*Source data*.
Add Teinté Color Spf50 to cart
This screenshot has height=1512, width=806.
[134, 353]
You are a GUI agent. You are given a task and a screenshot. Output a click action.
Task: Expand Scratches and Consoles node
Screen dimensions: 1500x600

*Task requirements*.
Give back exactly the lines running from the line that has "Task: Expand Scratches and Consoles node" to the end of the entries above.

*Result for this exercise*.
Task: Expand Scratches and Consoles node
Screen dimensions: 1500x600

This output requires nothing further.